78 principalement dans le lobe frontal et pariétal de l’encéphale ainsi qu’au niveau de l’hippocampe.

McKee décrit 4 stades augmentant en sévérité dans son étude auprès de 68 sujets avec ETC (135). Le stade 1 consiste en une tauopathie qui est restreinte au niveau du fond des sillons du cortex frontal. Dans le stade 2, une accumulation diffuse de la protéine tau et un désordre neurofibrillaire se répand au niveau des multiples couches du cortex cérébral. Ensuite, dans le stade 3, la tauopathie se répartit plus globalement au niveau du cortex frontal, temporal, pariétal et insulaire en plus de toucher l’amygdale et l’hippocampe. Finalement, dans le stade 4, en plus des régions précédentes, la tauopathie implique le lobe médio-temporal et est accompagnée d’une perte neuronale (135).
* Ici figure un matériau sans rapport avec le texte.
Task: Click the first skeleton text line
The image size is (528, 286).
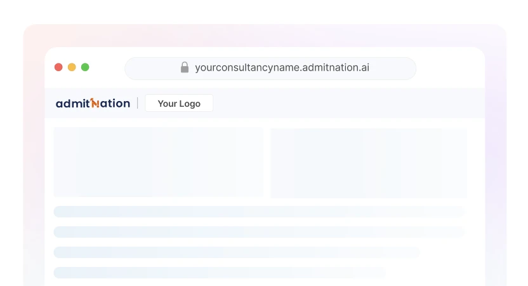Action: [259, 212]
Tel que mentionné plus haut, la présence de tauopathie peut se retrouver dans d’autres pathologies neurodégénératives, faisant en sorte que la distinction entre ces dernières devient difficile. Hof et al (136), montrent cependant des caractéristiques distinctes des tauopathies chez les patients atteints de ETC. Effectivement, la présence d’agrégations de protéine tau se retrouve principalement dans les couches 2 et 3 du cortex cérébral comparativement à la maladie d’Alzheimer qui est présente dans les couches 3 et 4. Également, Mez et al (124) dans leur étude de cas auprès de 202 sujets montrent que la distribution est plus dense et non-uniforme dans les régions frontales, temporales et insulaires dans le cas d’ETC. Ces agglomérats se forment surtout à proximité de petits vaisseaux sanguins et des sillons et scissures de l’encéphale, principalement au niveau du bulbe olfactif, de l’hippocampe, de l’amygdale, du cortex entorhinal, des corps mamillaires, de la substance noire et du locus coeruleus (124). En comparaison, ces agrégations de protéines sont plus uniformément réparties au travers des régions corticales et de façon moins dense dans la maladie d’Alzheimer (126, 131, 133).
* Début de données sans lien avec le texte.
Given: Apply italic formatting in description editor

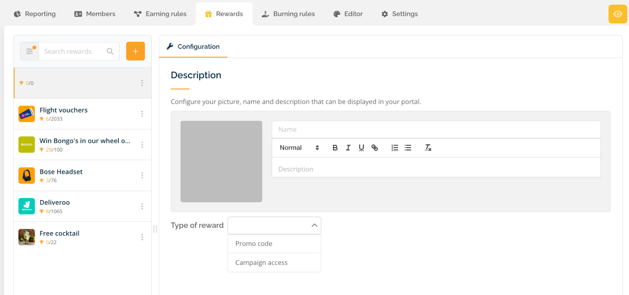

Bien que l’accumulation de la protéine tau soit la caractéristique la plus étudiée au sujet des ETC, d’autres agrégations protéiques sont retrouvées dans cette pathologie. Premièrement, la protéine de liaison à l’ADN TDP-43 jouant un rôle dans la régulation de la transcription et du développement neuronal est l’une des protéines que l’on retrouve également accumulée au niveau de l’encéphale et qui pourrait expliquer les déficits

79 moteurs que l’on retrouve dans l’ETC. Effectivement, McKee et al (137) ont étudié 12 sujets avec ETC et démontrent que 83% de ces sujets présentaient des accumulations de TDP-43 au niveau du cortex frontal et temporal, du lobe médio-temporal, des ganglions de la base, du diencéphale et du tronc cérébral. Également, une autre anormalité reliée aux protéines est le dépôt du peptide bêta-amyloïde qui peut être retrouvés dans des cas d’ETC, mais qui ne semble pas être un facteur distinctif des autres maladies neurodégénératives. Cette protéine joue un rôle dans la synaptogénèse, la migration neuronale ainsi que dans l’adhésion et la signalisation cellulaire. Une étude menée par Stein et al (138) auprès de 114 individus avec ETC montre qu’il y a des dépôts du peptide bêta-amyloïde et que ceci pourrait être associé à la sévérité des ETC. Effectivement, 52% des sujets étudiés présentaient cette caractéristique et les auteurs ont trouvé que ces dépôts de plaques de protéines étaient accélérés et significativement associés à la présence de ApoE4, une apparition de symptômes tardive ainsi qu’un âge de décès plus avancé. Bien que dans cette étude les sujets présentent l’accumulation du peptide Aβ, cette caractéristique n’est que présente dans une minorité de cas d’ETC et ne serait donc pas un facteur important dans le diagnostic.

Malgré toutes ces différentes caractéristiques retrouvées au niveau de l’encéphale d’ex sportifs, il est encore difficile d’associer ces caractéristiques aux ETC et de pouvoir confirmer le diagnostic. Cependant, ces changements restent tout de même très intéressants pour expliquer les différents symptômes et mieux guider le diagnostic.